Amp preamp impedance matching...can anyone explain?


Hi, I currently have vintage tube gear, but want to try a SS amp with my tube preamp, and may try a SS preamp with my tube amps. I have noted there is an impedance matching issue, but do not understand it. Can anybody provide a quick summary?
Thanks
Jim
river251

Back in the days of tube audio gear in radio stations, almost everything was 600 ohm transformer coupled (inputs and outputs). Some professional broadcast solid state gear was even transformer coupled (not sure why, except for maybe RFI rejection). As you can see in my link above (600 ohm output transformer termination), there is still sometimes on-going discussion on the subject, as some highly sought after vintage pro processing gear has 600 ohm transformer outputs. AKG even made a K240 headphone that was rated at 600 ohms. I’ll have to dig back into some of my old broadcast magazines to refresh my memory on the subject, since it rarely concerns me anymore.

@dpop 

It is an interesting topic - but it seems likely that studio gear with 600 ohm loading requirements (apparently to damp ringing?) is operating with very different needs (power, bandwidth?) than a high-end 2ch home audio preamp. Here we need only efficient voltage transfer; no power. Ringing apparently not an issue with good line-level output transformers into any power amp load. Again, the VAC Renaissance V is not prescribing a specific load impedance. 

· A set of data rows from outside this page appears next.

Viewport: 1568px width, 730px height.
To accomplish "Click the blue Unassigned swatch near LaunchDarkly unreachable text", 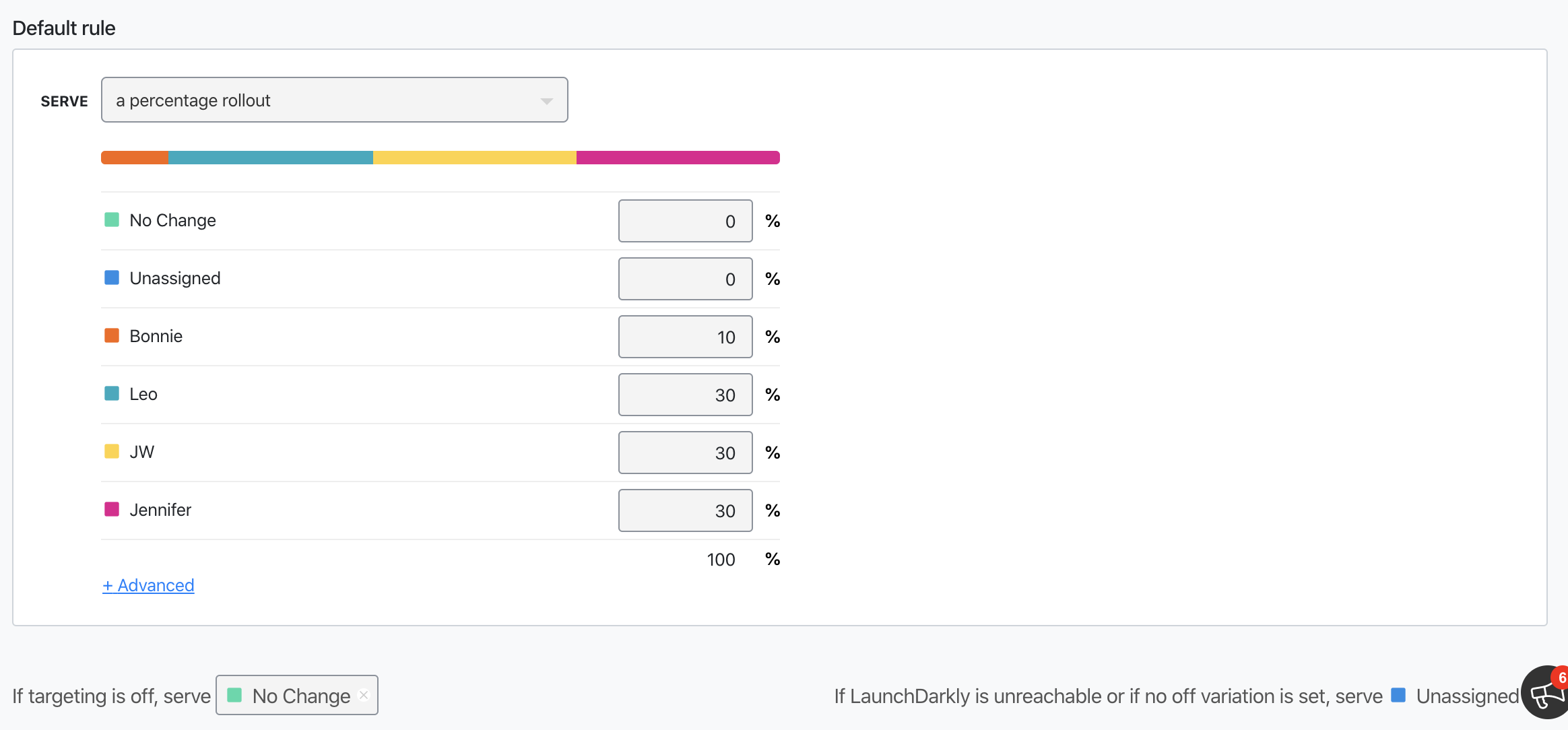I will pyautogui.click(x=1399, y=695).
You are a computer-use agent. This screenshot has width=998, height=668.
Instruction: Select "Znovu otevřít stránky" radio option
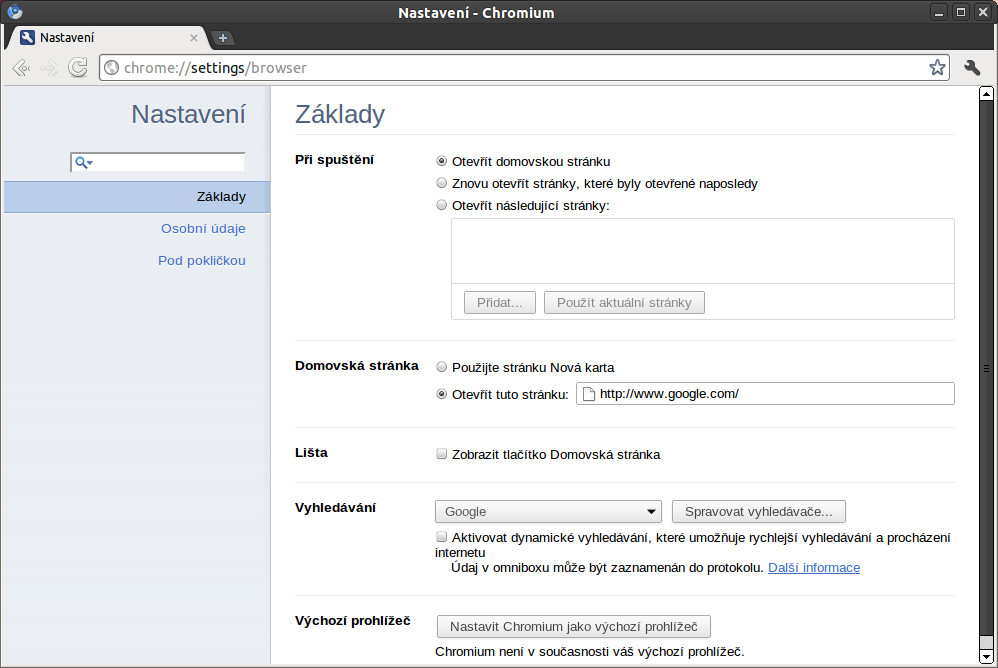click(441, 183)
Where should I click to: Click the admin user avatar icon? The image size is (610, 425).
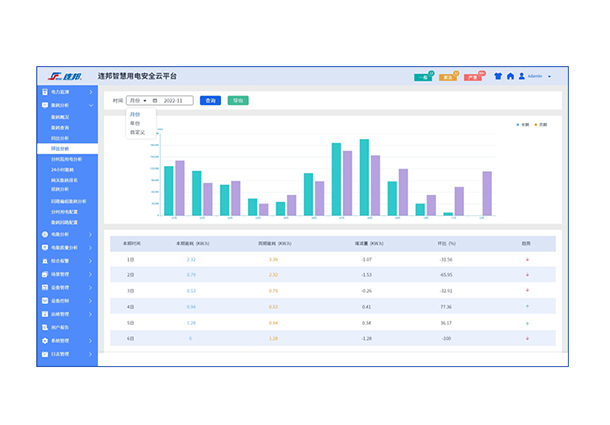[521, 76]
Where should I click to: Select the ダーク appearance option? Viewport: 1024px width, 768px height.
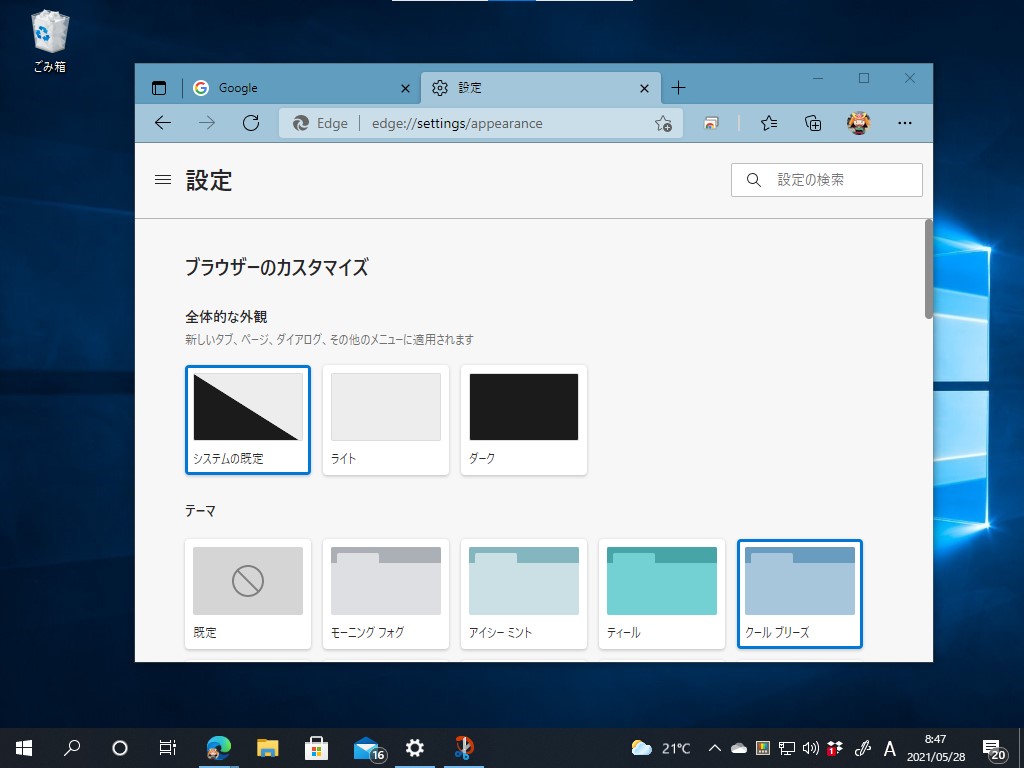coord(523,407)
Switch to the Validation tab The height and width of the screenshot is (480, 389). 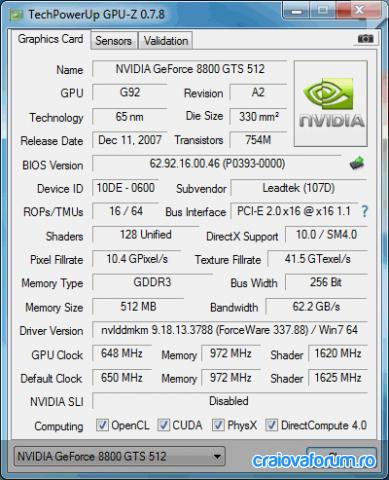point(166,41)
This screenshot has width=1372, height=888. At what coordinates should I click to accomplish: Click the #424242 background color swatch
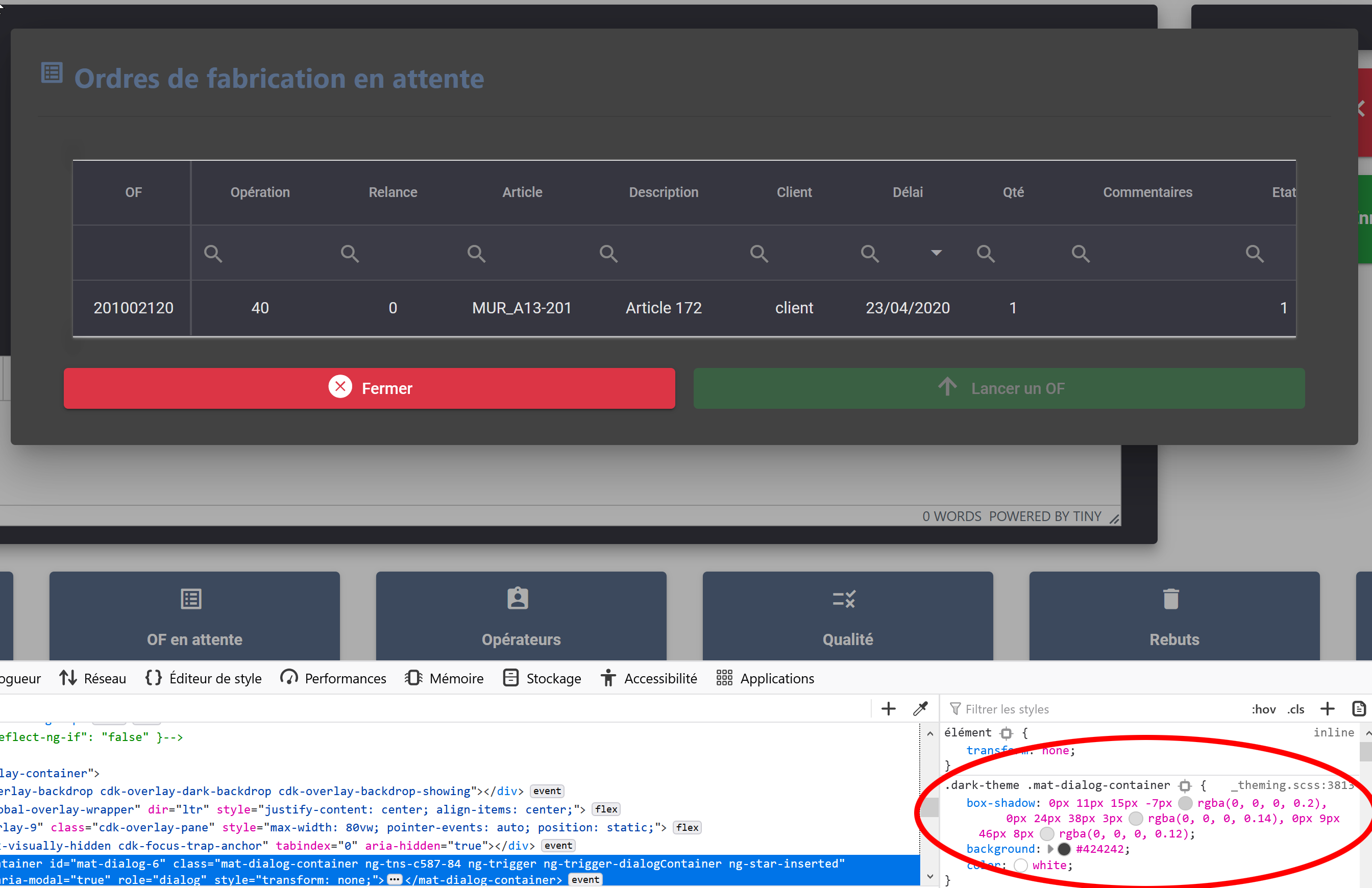pyautogui.click(x=1064, y=849)
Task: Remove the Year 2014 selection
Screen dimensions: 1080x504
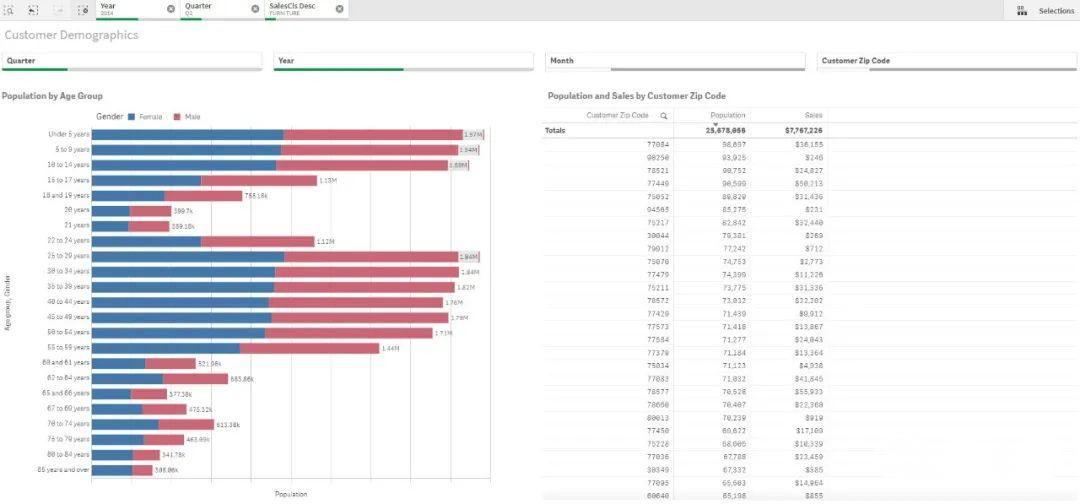Action: [171, 9]
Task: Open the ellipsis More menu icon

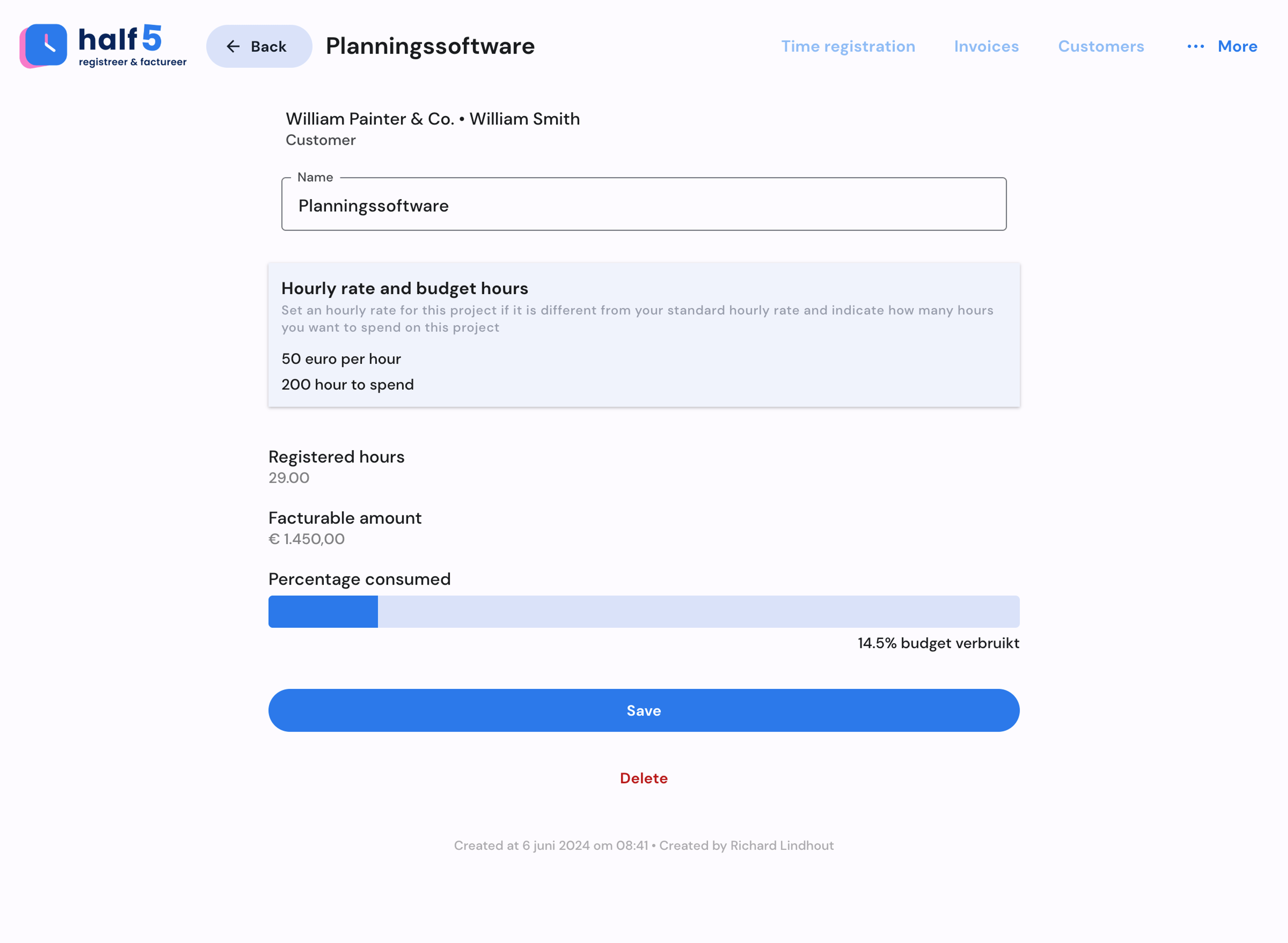Action: 1196,47
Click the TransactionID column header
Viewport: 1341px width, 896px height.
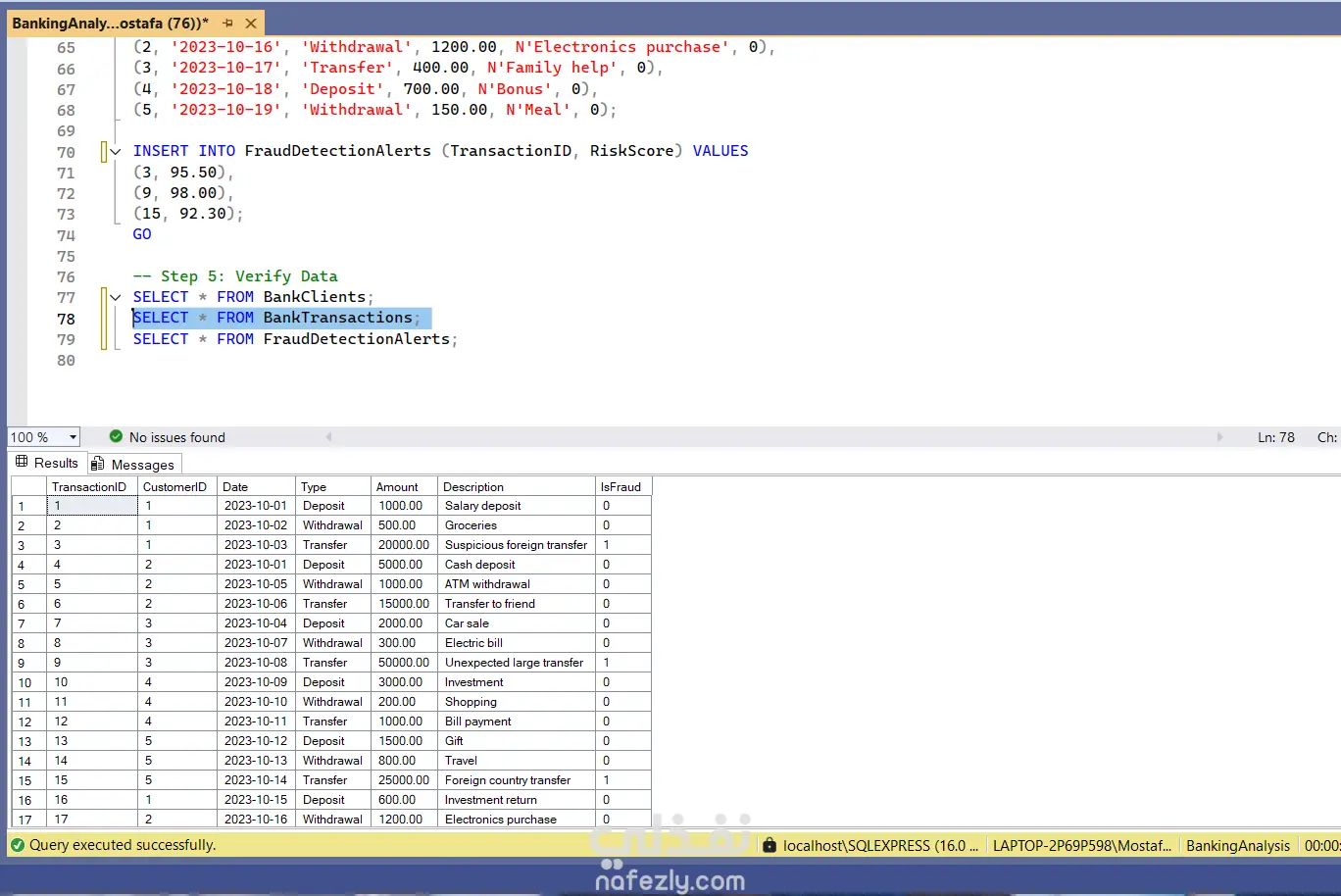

I do remember that a few headphone models present 600 ohm loads, usually from Beyerdynamic or AKG, which are brands that seem a bit more concerned with studio use than other headphone makers. Most dedicated headphone amps (which are typically OTL and "high current" designs) have very low output impedance, and have no problem driving those or any other headphones. I haven't seen a 600 ohm load specified or required for any other piece of home audio gear in many, many years.

@dpop 

Right near the start of that article: "600 Ohms in order to achieve maximum power transfer to the receiving equipment". Power transfer is not a requirement in this application. It's an interesting article and I'll read it, but I also think this is all confusing the main topic here, which concerns impedance matching a preamp to power amp for efficient voltage transfer, not power transfer - all meaningful power is supplied by the power amp reacting to the input voltage.

@mulveling 

Yeah, I guess I drove it off the rails a bit, but no one else seemed to be paying any attention to the original part of the discussion, so I figured no big deal.